Insights

Using Exit Handlers to Create Robust ML Pipelines in Production

Vertex AI
Vertex AI Exit Handlers

Author: Felix Schaumann, Machine Learning Engineering Lead

Vertex AI Pipelines offer a scalable way to automate and orchestrate your ML workflows in a serverless manner. Vertex AI supports Kubeflow Pipelines SDK v1.8.9 or later and thus, you can use a variety of open source features available in Kubeflow in Vertex AI Pipelines, too.

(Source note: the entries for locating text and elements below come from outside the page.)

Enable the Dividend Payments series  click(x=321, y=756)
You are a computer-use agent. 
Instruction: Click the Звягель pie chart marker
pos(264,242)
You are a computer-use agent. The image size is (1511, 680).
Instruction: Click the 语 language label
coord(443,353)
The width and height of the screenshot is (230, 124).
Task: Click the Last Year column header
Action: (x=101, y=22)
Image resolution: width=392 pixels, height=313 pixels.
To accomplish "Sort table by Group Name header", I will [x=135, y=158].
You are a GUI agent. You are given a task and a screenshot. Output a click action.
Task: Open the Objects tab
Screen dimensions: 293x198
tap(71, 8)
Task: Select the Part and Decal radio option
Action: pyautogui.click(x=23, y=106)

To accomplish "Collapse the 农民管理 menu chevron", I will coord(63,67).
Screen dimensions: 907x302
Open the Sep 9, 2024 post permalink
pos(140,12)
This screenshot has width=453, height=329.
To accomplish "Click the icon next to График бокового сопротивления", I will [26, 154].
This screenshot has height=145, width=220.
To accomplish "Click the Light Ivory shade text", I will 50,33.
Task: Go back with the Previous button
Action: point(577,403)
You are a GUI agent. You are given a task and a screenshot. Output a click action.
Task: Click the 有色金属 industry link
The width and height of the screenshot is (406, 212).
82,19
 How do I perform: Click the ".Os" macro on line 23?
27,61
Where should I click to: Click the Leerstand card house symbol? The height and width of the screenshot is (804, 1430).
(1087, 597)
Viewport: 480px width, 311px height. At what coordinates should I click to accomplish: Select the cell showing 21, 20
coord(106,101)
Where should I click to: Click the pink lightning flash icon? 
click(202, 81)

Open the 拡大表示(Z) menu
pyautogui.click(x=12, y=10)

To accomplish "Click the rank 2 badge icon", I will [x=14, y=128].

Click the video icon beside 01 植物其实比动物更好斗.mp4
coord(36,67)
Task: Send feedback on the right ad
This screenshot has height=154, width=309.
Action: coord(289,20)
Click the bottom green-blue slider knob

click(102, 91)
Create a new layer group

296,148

While some Kubeflow features are commonly used in Vertex AI Pipelines, such as breaking your pipeline into individual tasks or controlling your workflow using conditions, some often overlooked Kubeflow concepts are crucial for creating robust production-ready ML pipelines. One of these features is certainly the Exit Handler and as such, this post explains its usage in the context of deploying GPT-2 from HuggingFace and testing its performance using Vertex AI Pipelines and Locust.

Introducing Exit Handlers

When creating a robust product, error handling in your code must be considered. Python offers “try-except” statements for catching errors encountered at run-time. Additionally, Python’s “try” statement has another optional clause “finally” which is intended to define clean-up actions that must be executed under all circumstances.

Kubeflow offers a similar control flow by introducing Exit Handlers. The example below (see Figure 1) ensures that you clean up resources during model training in a Kubeflow pipeline similar to what you would achieve with a “finally” statement locally.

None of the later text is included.